⟨

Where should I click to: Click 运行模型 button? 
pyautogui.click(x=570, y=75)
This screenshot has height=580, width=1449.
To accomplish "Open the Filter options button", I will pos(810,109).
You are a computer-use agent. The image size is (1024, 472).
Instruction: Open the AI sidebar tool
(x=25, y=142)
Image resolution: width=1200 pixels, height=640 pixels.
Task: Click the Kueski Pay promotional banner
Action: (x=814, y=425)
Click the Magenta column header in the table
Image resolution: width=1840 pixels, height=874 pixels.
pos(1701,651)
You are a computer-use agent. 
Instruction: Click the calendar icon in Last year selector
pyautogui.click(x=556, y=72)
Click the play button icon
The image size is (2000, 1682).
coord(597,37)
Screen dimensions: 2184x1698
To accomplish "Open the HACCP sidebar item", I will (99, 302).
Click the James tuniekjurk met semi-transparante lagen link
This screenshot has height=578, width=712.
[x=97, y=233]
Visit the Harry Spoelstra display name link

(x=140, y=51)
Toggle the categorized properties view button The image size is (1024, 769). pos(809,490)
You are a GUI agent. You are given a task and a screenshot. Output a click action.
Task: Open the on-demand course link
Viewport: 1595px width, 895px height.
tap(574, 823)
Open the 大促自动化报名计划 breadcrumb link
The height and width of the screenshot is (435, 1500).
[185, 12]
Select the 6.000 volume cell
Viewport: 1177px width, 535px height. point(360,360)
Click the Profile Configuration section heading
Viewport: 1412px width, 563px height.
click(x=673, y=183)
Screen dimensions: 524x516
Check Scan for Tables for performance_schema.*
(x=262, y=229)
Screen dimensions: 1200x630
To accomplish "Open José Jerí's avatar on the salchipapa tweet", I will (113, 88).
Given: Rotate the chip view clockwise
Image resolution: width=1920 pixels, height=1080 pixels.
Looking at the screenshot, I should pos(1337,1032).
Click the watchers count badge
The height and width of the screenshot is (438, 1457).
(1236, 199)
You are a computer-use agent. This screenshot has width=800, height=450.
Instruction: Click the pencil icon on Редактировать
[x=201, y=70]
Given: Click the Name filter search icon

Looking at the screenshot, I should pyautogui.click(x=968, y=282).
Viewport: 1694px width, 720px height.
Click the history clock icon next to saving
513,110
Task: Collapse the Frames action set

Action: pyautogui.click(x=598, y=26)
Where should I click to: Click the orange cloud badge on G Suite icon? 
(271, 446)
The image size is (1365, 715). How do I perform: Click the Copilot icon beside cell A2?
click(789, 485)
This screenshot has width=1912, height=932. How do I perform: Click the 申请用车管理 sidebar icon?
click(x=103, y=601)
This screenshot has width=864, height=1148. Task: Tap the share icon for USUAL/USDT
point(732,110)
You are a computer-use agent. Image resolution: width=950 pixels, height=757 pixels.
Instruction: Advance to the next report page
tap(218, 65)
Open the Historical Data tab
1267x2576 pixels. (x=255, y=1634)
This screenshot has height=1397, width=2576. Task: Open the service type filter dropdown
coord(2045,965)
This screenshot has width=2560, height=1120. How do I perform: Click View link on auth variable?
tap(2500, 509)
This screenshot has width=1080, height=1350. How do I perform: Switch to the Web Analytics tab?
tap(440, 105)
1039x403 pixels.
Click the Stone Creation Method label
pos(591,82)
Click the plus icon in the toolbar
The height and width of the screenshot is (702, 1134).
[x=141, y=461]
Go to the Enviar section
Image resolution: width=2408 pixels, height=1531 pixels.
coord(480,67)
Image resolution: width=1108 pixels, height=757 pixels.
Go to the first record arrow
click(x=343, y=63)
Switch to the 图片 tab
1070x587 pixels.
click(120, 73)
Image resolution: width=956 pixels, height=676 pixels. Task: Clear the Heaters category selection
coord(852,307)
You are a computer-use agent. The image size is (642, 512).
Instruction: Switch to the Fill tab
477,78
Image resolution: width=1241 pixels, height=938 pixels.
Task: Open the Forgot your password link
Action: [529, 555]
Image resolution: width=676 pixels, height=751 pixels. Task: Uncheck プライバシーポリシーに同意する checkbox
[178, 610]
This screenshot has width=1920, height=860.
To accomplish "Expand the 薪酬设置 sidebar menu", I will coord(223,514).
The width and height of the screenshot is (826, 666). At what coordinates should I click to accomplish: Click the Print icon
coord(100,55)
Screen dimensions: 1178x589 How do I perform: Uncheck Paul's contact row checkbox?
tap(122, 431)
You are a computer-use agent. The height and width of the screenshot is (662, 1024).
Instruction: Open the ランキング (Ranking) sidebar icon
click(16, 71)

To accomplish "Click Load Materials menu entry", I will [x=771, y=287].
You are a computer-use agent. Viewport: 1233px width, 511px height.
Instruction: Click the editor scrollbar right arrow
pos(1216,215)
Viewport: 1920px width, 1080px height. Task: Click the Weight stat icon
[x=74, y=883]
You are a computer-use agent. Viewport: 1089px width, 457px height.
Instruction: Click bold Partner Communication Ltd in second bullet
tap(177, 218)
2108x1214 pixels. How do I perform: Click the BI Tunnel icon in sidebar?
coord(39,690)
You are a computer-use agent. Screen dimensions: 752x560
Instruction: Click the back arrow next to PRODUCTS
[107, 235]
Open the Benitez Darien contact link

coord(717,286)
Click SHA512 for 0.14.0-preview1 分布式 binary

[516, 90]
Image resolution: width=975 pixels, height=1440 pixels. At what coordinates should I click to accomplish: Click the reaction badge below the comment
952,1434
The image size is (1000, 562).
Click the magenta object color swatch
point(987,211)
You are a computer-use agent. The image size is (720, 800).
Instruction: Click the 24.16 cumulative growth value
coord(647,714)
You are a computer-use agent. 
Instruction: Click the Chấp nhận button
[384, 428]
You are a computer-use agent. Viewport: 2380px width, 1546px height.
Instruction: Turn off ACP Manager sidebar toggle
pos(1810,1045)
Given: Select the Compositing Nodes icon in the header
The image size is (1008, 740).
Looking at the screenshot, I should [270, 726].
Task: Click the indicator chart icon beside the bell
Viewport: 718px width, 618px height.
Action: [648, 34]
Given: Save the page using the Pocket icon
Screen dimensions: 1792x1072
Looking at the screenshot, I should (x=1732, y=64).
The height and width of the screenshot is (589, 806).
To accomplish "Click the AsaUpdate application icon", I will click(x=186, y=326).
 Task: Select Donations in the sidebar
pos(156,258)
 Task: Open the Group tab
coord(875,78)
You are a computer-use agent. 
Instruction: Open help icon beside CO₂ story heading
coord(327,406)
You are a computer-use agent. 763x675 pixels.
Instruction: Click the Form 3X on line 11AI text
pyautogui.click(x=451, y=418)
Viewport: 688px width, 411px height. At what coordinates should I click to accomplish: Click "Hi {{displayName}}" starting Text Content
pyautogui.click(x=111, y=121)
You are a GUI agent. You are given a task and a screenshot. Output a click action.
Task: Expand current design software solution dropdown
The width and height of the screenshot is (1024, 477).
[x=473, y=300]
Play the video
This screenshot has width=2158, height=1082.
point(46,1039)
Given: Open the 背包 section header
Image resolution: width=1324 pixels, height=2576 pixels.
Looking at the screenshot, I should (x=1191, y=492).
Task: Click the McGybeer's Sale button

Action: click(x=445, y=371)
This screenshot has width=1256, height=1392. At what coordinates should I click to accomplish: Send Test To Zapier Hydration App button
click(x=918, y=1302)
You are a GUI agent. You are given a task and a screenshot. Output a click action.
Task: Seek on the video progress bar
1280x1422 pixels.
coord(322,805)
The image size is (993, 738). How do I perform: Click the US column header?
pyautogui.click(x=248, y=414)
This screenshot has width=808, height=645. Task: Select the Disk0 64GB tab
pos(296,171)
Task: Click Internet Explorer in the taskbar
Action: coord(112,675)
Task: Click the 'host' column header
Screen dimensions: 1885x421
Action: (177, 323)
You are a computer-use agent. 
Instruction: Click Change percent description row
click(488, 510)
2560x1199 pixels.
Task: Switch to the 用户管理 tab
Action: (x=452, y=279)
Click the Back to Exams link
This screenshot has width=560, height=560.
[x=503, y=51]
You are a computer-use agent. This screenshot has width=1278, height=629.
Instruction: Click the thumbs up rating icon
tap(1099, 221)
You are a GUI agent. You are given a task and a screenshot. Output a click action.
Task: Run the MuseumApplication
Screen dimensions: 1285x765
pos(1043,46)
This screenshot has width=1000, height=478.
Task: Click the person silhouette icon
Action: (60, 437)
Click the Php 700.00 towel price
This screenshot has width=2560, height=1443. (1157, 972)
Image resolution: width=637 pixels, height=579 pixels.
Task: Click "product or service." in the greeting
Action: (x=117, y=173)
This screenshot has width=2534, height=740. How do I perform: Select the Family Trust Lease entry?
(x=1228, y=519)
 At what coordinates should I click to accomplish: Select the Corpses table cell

⟩

STATED PROBLEM:
Copy the listing above word for word, from its first line through the line containing "will (99, 302).", and include that line.

WORKED SOLUTION:
Where should I click to: Click 运行模型 button? 
pyautogui.click(x=570, y=75)
This screenshot has height=580, width=1449.
To accomplish "Open the Filter options button", I will pos(810,109).
You are a computer-use agent. The image size is (1024, 472).
Instruction: Open the AI sidebar tool
(x=25, y=142)
Image resolution: width=1200 pixels, height=640 pixels.
Task: Click the Kueski Pay promotional banner
Action: (x=814, y=425)
Click the Magenta column header in the table
Image resolution: width=1840 pixels, height=874 pixels.
pos(1701,651)
You are a computer-use agent. 
Instruction: Click the calendar icon in Last year selector
pyautogui.click(x=556, y=72)
Click the play button icon
The image size is (2000, 1682).
coord(597,37)
Screen dimensions: 2184x1698
To accomplish "Open the HACCP sidebar item", I will (99, 302).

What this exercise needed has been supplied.